Appropriately enough for the novel that followed the tales-within-tales of Murakami's grandly ambitious The Wind-Up Bird Chronicle, the uncanny enters Sputnik Sweetheart through a story, told by a woman with whom Sumire has fallen in love. It's a stunningly creepy account of a late-night experience at a carnival that turned her hair white and, she says, essentially broke her--and her life--irrevocably into two pieces. From there, the strangeness builds, and the Greek island begins to resemble a de Chirico painting, shadowy and depopulated, but with hints of threatening life around every corner; following more than a hundred pages of straightforward realism, the eruption of the fantastic--and chilling--is all the more believable and compelling. From the start we knew that the novel would end with loss, and the strange events surrounding that loss, never clearly explained, serve both to deepen its impact and make it seem sadly inevitable.

My friend Kristi calls Murakami a pessimist, while I've argued before on this blog that he strikes me as at worst a grudging optimist. After I read Norwegian Wood, I wrote that Murakami's vision, without denying life's traumas, seems to honor the simple effort of daily living:
Norwegian Wood is crowded with suicides, nearly all by teenagers. . . . . Some of the kids have fairly clear reasons, while others are essentially inexplicable, but the overall sense is that, faced with the quotidian difficulties of life, they decided they were unable to continue. In the face of so much death, there is a real sense of hard-won victory, of tangible achievement in the simple fact that the narrator is still alive twenty years later, able to vividly recall and tell us this story of his youth. His life has included great loss, disappointment, and sorrow, but he has kept going.
We don't know for sure that the narrator of Sputnik Sweetheart will make that choice, but the book closes on a note of quiet determination.

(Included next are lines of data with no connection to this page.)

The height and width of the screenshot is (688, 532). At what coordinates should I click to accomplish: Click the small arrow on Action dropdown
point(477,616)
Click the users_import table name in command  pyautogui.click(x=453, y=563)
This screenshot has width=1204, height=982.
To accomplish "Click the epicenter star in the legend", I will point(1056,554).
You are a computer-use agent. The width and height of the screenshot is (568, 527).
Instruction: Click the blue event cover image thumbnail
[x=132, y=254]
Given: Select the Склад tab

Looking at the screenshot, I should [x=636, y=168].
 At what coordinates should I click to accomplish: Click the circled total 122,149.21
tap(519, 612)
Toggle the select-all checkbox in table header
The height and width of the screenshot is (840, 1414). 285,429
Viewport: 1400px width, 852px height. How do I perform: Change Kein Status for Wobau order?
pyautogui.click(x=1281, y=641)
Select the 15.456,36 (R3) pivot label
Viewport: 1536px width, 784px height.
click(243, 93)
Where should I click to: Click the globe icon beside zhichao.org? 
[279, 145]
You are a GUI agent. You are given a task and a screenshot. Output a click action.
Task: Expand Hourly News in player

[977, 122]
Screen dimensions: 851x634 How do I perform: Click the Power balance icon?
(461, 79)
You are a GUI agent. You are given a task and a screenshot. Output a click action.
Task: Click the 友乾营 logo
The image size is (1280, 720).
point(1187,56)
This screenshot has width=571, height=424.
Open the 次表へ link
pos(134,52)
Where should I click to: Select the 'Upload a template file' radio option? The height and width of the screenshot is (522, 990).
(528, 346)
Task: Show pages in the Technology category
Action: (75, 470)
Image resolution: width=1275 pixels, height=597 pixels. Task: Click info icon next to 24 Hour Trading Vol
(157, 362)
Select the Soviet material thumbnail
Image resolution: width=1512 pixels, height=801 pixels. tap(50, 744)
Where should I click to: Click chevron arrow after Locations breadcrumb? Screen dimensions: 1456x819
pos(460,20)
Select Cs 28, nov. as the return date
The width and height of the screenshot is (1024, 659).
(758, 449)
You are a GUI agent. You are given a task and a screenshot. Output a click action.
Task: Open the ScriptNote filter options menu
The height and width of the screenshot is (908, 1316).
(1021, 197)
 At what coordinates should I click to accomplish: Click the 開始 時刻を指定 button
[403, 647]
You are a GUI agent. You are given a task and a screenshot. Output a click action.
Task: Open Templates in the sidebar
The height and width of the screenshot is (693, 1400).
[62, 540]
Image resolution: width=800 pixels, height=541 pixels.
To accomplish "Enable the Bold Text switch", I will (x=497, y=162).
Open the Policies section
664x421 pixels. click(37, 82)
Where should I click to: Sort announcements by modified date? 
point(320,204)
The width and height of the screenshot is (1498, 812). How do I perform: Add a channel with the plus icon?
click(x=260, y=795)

Which brings me back to Laika. What is Murakami trying to say by linking his story to that one? Is Kristi right about Murakami's pessimism? That doesn't seem so far-fetched: after all, Laika's story is one of sheer hopelessness--there was never a way out for her, just as it seems that there was no way Murakami's narrator in could have kept his love.

I recently told a friend that an essential part of writing a blog like this is a willingness to make decisions about works of art and seem reasonably confident about them--despite knowing that somewhere down the road I might change my mind, or be convinced that I was wrong. In interpreting Laika's story I will admit to being less confident than usual; Murakami's stories are richly multivalent, and I fear that I may be seeing what I want to see. As I continue reading my way through Murakami's oeuvre, I realize that I may reach a different position.

But for now I prefer to read the story as support for my view of Murakami the grudging optimist. We are all like Laika to some extent, set in motion by forces we don't know and can't understand, heading to a destination we can't even conceive clearly. Of course, most of us are much luckier than Laika, our fates nowhere near as horrid--but at the same time, like her we are constantly watching people and things we love and cherish fall away beneath us, loss perhaps the only constant in our long lives.

Yet our space capsule keeps moving, ultimately out of our control, and we have to keep moving with it--so we might as well look out the window and continue thinking about what we see. Faced with the inevitability of loss, we must find a way to give that loss meaning while simultaneously attempting to retain what we can't afford to lose, our very self. So we tell stories, and we pass them on, and meanwhile we pay attention to the things of the world--the art, yes, but also the ephemera and the junk, the very stuff that hedges us about and helps, whether we like it or not, to define who we are.

We can't possibly come through life whole, but if we shore up enough of that everyday stuff, after a terrible loss we just might be able use it as a sort of mold, a place in which to re-form the shattered self. The first step, Murakami seems to remind us again and again, is simply to keep taking the first step.

1 comment:

  1. One of the most amazing museum experiences of my life was the space museum in Moscow, where they actually have Laika (taxidermied, as it were) and a set of those little, you know, Jetsons-style dog space suits with bubbles for the head.

    Have you read Victor Pelevin's "Omon Ra"? If not, do so ASAP!